When we compared our original cluster plots, which only considered numerical features like Age, Income, and Score, to the new ones that also highlight Gender, we noticed certain subgroups we hadn’t identified before. In particular, the additional markers for Male and Female revealed that some clusters, which appeared uniform in the purely numeric plots, actually contain smaller pockets distinguished by gender. These subtle differences might prove crucial if our analysis depends on tailoring strategies or services according to gender-specific preferences.

As for whether it’s worth encoding Gender as a binary variable and including it in K-means, we believe it depends on the purpose of our segmentation. If gender-based distinctions align with meaningful behavioural or purchasing patterns, then including Gender can enhance our insights. However, if these distinctions do not lead to actionable differences, then adding Gender might introduce unnecessary complexity.

Next, we load the customers_noisy dataset, which includes the original four features (with ‘Gender’ now encoded as a binary variable) along with four additional noisy features.

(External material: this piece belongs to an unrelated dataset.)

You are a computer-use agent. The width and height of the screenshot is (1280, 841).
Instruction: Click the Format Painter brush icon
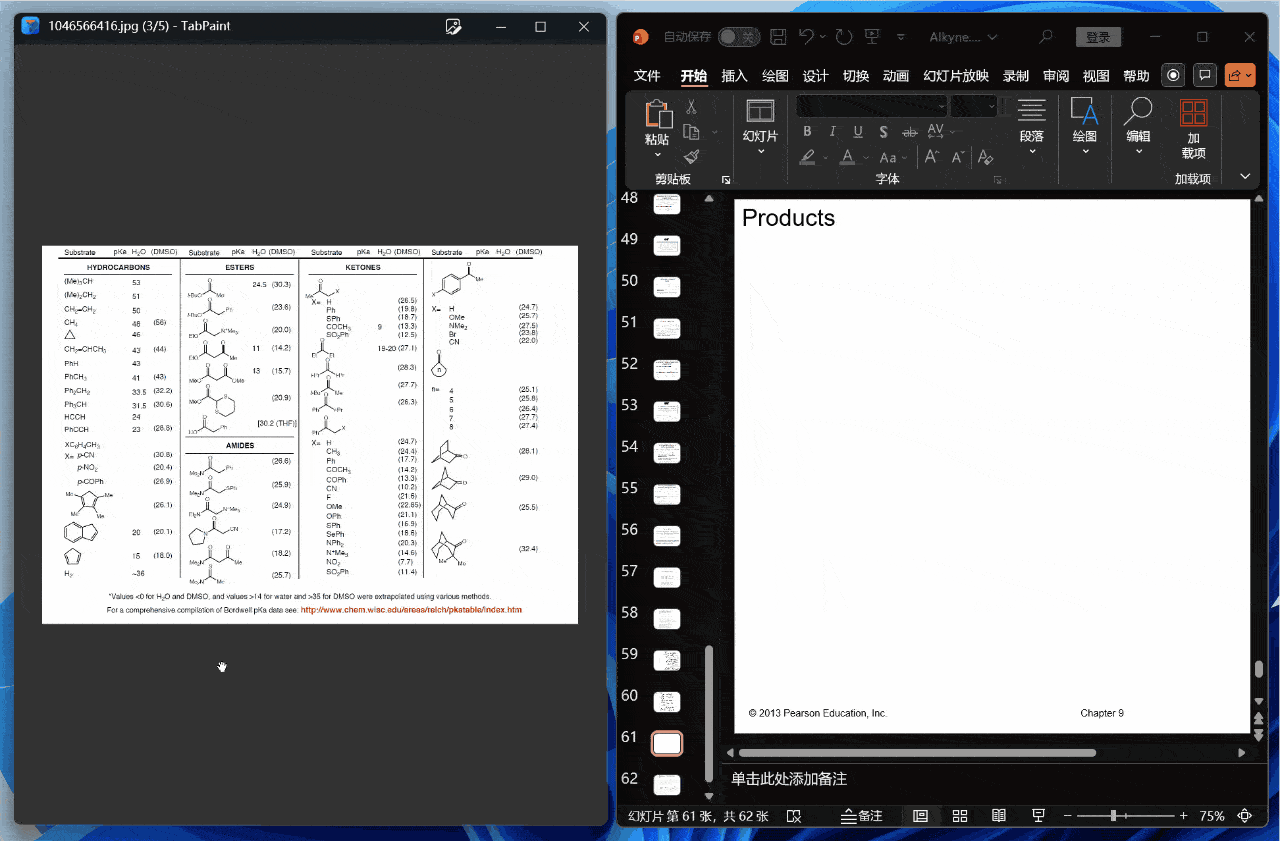click(x=691, y=157)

We then perform hierarchical clustering on the full set of features to uncover deeper insights despite the presence of noise.

In [125]:
customers_noisy_df = pd.read_csv("customers_noisy.csv")

X_noisy = customers_noisy_df.iloc[:, :]

scaler = StandardScaler()
X_scaled = scaler.fit_transform(X_noisy)

linked = linkage(X_scaled, method="ward")

plt.figure(figsize=(12, 6))
dendrogram(linked, orientation="top", distance_sort="ascending", show_leaf_counts=True)
plt.title("Hierarchical Clustering Dendrogram (Noisy Dataset)")
plt.xlabel("Customer Index")
plt.ylabel("Euclidean Distance")
plt.grid(True)
plt.show()
No description has been provided for this image
In [126]:
customers_df = pd.read_csv("customers.csv")

df_for_clustering = customers_df.drop(columns=["ID"]).copy()
df_for_clustering["Gender"] = df_for_clustering["Gender"].map({"Male": 0, "Female": 1})

scaler = StandardScaler()
X_scaled = scaler.fit_transform(df_for_clustering)

linked = linkage(X_scaled, method="ward")

plt.figure(figsize=(12, 6))
dendrogram(linked, orientation="top", distance_sort="ascending", show_leaf_counts=True)
plt.title("Hierarchical Clustering Dendrogram (Clean Dataset)")
plt.xlabel("Customer Index")
plt.ylabel("Euclidean Distance")
plt.grid(True)
plt.show()
No description has been provided for this image

Both dendrograms reveal two main clusters at a relatively high distance, but the clean dataset’s dendrogram exhibits more distinct subclusters with clearer boundaries. In contrast, the noisy dataset’s dendrogram is somewhat more scattered, as the extra irrelevant features obscure the natural separations and cause certain points to merge at unexpected distances.

Overall, while both datasets suggest a fundamental split into two broad groups, the clean dataset allows for a clearer view of customer segmentation, reflecting the stronger relevance of its features. The noisy data makes it more difficult to discern crisp subclusters, indicating the importance of careful feature selection when performing hierarchical clustering.

Conclusion¶

Through K-means and hierarchical clustering, we identified meaningful customer segments based on age, income, and spending score. Visualizations revealed distinct clusters that were often aligned with demographic features like gender, helping to uncover consumer subgroups with similar behaviors. Testing different feature combinations highlighted which attributes contributed most to cluster formation. Despite the addition of noise in the extended dataset, hierarchical clustering still revealed structure, demonstrating the robustness of clustering methods in noisy environments. These findings provide valuable guidance for targeted marketing and customer segmentation strategies.